- _Wat je moet doen_
A) Geef voor elk van de uitspraken (i), (ii) en (iii) aan of die klopt met het fragment over de gelijkenis van het verloren schaap. Antwoord telkens met ja of nee en citeer letterlijk de woorden uit het fragment die de doorslag geven. (i) De man in de gelijkenis riep zijn vrienden en buren bijeen nadat hij het schaap had gevonden. (ii) Volgens het fragment is de dienst van redding meestal kort en vraagt die weinig moeite. (iii) Volgens het fragment heeft alleen de kamerling reden om met blijdschap zijn weg te gaan.
B) Herhaal letterlijk het deel van het fragment over het verloren schaap tussen "In Lukas 15" en "de weg blijven!", beide inbegrepen.
C) Pak de tekst over het verloren schaap en de blijdschap van de geredden weer op na de laatste zin en schrijf hem verder.

- _Tekstfragment_

★ ★ ★ ★ ★ ★ ★

In Lukas 15 wordt ons een soortgelijke gedachte voorgehouden. De man in de gelijkenis die na lang zoeken het verloren schaap vond, riep zijn vrienden en buren bijeen en zei tegen hen: “Weest blij met mij, want ik heb mijn schaap gevonden dat verloren was.” (vs. 6) – Zo wil de Goede Herder ook ons laten delen in Zijn blijdschap wanneer Hij de verlorenen thuisbrengt. Voor deze dienst van redding wil Hij mensen gebruiken, de verlosten, die zich in afhankelijkheid van Hem laten gebruiken. Zo’n dienst vraagt veel inspanning en is meestal een lange “zoektocht,” maar hoe groot is onze blijdschap als de verlorene “thuis” komt.
Voorwaar, niet alleen de kamerling, maar ook ieder ander gered mens heeft alle reden om met blijdschap zijn weg te gaan! Maar laten wij de noodzakelijke voorwaarden daarvoor in acht nemen en de hindernissen zorgvuldig uit de weg blijven!

★ ★ ★ ★ ★ ★ ★

Rijen uit een dataset:
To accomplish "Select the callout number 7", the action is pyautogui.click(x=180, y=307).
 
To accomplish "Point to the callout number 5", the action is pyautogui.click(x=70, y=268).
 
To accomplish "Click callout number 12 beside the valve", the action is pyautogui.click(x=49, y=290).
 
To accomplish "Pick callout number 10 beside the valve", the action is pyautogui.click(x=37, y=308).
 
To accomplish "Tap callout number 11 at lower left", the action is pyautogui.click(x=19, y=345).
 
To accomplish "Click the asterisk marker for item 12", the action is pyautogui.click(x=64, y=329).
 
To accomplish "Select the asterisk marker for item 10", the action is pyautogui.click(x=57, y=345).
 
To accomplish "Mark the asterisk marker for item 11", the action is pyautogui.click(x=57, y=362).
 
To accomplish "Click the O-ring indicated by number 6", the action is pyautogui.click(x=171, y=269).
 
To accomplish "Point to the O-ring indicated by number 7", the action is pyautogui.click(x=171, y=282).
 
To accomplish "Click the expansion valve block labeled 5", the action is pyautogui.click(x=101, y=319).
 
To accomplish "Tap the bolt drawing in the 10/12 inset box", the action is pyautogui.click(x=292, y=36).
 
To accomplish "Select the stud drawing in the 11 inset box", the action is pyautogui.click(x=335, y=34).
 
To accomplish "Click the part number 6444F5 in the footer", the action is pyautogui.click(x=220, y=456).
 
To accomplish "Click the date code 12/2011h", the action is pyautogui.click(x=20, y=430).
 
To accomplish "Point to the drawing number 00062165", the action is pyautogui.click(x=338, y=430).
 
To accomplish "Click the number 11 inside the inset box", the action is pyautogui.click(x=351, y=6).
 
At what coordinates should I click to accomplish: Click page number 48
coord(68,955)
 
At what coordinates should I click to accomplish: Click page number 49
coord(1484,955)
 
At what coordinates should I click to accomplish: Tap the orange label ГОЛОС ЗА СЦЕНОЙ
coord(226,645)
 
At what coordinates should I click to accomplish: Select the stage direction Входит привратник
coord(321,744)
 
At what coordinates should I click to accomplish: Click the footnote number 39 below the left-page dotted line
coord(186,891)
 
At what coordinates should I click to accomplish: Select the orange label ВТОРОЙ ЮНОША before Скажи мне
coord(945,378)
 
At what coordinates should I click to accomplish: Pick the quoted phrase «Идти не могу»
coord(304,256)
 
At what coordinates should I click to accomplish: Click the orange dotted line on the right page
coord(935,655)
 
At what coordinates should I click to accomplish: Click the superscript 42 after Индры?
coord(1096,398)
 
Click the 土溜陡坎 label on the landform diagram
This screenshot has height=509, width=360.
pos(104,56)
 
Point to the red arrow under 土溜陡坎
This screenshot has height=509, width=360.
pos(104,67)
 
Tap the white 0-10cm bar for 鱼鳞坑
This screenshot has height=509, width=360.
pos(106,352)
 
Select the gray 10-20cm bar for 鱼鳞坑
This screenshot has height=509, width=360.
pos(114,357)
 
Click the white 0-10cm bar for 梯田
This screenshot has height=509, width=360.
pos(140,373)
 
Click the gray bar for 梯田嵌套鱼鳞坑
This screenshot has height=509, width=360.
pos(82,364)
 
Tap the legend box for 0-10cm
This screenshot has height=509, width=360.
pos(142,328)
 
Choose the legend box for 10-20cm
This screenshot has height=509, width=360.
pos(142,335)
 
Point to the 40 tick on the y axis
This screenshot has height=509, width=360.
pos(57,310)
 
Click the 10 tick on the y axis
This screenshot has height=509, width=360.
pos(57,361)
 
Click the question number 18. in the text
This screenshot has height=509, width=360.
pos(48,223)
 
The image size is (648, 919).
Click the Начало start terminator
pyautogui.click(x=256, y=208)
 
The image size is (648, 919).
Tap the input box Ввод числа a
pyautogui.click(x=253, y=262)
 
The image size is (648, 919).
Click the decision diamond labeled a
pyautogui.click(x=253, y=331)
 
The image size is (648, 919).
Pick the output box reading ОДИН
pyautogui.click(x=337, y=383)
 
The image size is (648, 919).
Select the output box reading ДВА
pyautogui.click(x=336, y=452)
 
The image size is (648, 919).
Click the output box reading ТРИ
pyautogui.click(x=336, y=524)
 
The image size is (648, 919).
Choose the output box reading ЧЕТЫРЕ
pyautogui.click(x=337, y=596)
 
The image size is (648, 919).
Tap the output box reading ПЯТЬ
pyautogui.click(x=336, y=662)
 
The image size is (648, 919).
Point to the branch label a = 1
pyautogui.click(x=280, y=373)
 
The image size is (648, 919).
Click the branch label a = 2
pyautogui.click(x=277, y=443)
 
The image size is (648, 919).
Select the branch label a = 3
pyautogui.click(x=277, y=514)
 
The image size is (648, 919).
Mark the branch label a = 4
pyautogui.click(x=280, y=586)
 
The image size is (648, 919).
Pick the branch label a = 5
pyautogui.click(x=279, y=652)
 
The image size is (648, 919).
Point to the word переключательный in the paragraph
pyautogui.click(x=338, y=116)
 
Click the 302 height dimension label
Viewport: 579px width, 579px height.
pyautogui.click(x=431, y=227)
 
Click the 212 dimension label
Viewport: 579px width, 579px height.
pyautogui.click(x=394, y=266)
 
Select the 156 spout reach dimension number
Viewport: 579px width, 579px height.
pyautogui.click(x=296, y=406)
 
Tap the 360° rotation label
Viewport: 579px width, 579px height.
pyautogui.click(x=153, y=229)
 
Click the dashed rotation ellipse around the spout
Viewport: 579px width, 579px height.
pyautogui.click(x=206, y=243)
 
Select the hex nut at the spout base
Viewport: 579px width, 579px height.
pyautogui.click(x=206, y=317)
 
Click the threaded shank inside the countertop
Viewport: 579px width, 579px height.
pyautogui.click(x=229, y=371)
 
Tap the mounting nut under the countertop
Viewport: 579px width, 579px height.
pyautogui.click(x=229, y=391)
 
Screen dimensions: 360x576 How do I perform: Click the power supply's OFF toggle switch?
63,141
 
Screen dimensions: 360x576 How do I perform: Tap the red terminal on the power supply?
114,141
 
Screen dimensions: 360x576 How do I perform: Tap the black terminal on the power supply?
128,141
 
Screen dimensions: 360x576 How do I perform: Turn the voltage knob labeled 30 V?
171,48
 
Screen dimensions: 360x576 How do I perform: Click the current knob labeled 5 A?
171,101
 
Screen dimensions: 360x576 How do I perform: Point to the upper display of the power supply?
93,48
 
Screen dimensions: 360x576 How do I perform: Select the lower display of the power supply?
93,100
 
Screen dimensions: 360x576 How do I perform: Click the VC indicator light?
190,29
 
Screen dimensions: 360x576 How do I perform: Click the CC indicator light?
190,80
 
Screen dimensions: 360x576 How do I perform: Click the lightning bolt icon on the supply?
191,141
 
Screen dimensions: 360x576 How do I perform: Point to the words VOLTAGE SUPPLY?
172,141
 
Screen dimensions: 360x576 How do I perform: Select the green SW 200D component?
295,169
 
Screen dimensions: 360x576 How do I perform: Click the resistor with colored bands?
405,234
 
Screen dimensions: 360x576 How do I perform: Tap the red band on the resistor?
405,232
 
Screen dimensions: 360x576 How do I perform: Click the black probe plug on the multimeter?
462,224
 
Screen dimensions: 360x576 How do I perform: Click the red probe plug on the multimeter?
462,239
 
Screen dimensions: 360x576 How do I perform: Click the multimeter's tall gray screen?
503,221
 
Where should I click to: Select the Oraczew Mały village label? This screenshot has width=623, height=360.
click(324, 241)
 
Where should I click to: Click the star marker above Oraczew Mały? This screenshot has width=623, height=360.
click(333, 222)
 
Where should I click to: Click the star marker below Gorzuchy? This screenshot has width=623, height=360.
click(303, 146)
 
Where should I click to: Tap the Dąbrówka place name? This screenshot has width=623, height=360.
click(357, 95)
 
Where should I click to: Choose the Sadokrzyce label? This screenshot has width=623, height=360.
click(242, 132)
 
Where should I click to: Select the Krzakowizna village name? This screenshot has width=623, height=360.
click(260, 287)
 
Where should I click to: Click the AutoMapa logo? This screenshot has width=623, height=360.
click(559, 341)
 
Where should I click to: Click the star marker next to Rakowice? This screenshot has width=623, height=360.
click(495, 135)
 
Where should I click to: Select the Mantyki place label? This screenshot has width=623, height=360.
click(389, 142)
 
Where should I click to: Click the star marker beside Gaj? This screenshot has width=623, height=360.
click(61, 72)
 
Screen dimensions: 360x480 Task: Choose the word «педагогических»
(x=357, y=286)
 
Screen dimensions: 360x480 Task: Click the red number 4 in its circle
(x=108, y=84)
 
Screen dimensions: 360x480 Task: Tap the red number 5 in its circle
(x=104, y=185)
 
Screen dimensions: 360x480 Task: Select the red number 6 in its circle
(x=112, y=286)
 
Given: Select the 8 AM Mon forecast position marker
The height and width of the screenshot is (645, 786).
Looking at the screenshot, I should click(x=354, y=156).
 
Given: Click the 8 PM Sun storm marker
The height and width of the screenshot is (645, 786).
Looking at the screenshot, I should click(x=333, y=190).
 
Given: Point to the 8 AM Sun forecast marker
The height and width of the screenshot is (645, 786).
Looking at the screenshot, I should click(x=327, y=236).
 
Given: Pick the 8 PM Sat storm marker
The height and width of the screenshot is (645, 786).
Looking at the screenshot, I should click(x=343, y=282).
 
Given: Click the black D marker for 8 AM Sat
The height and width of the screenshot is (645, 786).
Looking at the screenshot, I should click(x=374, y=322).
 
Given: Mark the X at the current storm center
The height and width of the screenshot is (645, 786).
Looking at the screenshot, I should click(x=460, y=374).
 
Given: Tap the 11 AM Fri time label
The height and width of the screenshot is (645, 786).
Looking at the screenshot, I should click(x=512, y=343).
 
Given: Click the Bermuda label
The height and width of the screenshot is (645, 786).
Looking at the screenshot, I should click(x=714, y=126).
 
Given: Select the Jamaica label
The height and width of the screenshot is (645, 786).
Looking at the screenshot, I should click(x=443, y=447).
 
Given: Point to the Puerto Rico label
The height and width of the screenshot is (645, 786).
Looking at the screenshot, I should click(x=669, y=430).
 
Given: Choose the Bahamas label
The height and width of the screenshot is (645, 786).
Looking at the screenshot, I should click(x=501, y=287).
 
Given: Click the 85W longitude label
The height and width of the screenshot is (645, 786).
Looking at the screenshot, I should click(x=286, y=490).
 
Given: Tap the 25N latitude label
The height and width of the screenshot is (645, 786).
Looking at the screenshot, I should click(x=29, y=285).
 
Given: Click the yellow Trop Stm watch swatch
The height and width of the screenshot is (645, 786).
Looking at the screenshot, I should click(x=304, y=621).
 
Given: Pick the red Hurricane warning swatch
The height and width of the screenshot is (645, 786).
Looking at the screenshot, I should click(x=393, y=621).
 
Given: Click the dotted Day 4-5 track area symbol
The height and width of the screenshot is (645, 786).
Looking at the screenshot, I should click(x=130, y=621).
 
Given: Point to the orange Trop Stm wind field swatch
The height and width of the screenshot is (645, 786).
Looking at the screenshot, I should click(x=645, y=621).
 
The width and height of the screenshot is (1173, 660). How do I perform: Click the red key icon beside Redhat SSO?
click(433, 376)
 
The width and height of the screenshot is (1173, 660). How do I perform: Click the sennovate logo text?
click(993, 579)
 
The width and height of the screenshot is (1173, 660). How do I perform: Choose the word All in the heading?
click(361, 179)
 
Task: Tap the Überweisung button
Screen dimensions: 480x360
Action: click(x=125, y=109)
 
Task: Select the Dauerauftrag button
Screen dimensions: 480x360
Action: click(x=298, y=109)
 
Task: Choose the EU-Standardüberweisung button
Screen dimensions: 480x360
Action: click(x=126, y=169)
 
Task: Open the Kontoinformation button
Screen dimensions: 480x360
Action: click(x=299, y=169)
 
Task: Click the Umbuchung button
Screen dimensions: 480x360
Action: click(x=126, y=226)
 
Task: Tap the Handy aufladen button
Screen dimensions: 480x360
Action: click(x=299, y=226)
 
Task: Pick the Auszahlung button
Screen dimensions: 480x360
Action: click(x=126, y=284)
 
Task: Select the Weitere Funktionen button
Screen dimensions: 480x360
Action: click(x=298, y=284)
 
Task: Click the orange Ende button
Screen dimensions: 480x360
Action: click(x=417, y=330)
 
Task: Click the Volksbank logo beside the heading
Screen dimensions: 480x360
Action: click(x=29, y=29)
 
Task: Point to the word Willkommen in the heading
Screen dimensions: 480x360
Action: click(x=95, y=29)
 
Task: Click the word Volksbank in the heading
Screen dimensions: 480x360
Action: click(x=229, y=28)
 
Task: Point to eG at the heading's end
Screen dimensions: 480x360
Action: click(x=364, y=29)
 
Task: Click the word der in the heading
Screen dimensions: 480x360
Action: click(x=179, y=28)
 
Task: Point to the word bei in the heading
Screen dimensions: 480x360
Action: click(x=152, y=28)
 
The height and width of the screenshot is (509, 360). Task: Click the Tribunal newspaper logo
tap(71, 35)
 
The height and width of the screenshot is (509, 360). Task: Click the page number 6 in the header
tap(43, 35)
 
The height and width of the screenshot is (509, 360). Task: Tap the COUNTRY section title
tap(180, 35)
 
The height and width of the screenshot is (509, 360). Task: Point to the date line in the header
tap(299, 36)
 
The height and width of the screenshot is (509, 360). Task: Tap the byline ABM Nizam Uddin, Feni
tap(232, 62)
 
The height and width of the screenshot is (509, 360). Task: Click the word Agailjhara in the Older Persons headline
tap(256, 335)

★ ★ ★ ★ ★ ★ ★

- _Uitkomsten van opdrachten_
A)
(i) Ja: "riep zijn vrienden en buren bijeen"
(ii) Nee: "Zo’n dienst vraagt veel inspanning en is meestal een lange “zoektocht,”"
(iii) Nee: "niet alleen de kamerling, maar ook ieder ander gered mens heeft alle reden om met blijdschap zijn weg te gaan"

B)
In Lukas 15 wordt ons een soortgelijke gedachte voorgehouden. De man in de gelijkenis die na lang zoeken het verloren schaap vond, riep zijn vrienden en buren bijeen en zei tegen hen: “Weest blij met mij, want ik heb mijn schaap gevonden dat verloren was.” (vs. 6) – Zo wil de Goede Herder ook ons laten delen in Zijn blijdschap wanneer Hij de verlorenen thuisbrengt. Voor deze dienst van redding wil Hij mensen gebruiken, de verlosten, die zich in afhankelijkheid van Hem laten gebruiken. Zo’n dienst vraagt veel inspanning en is meestal een lange “zoektocht,” maar hoe groot is onze blijdschap als de verlorene “thuis” komt.
Voorwaar, niet alleen de kamerling, maar ook ieder ander gered mens heeft alle reden om met blijdschap zijn weg te gaan! Maar laten wij de noodzakelijke voorwaarden daarvoor in acht nemen en de hindernissen zorgvuldig uit de weg blijven!

C)
Spoedig zullen wij het Vaderhuis binnengaan, en met het oog daarop moge de God van de hoop ons vervullen met alle vreugde (Rom. 15:5). Dan zullen al de dienaren, die hier trouw met hun talenten hebben gehandeld, beloond worden en uit de mond van de Heer het goedkeurend woord horen: “Voortreffelijk, goede en trouwe slaaf, over weinig ben je trouw geweest, over veel zal ik je stellen; ga de vreugde van je Heer in (Matth. 25:21,23). Ja, dan zal er ook eeuwige blijdschap boven ons hoofd zijn!
Walter Gschwind; © www.haltefest.ch
Jaargang 1968, bladzijde 353.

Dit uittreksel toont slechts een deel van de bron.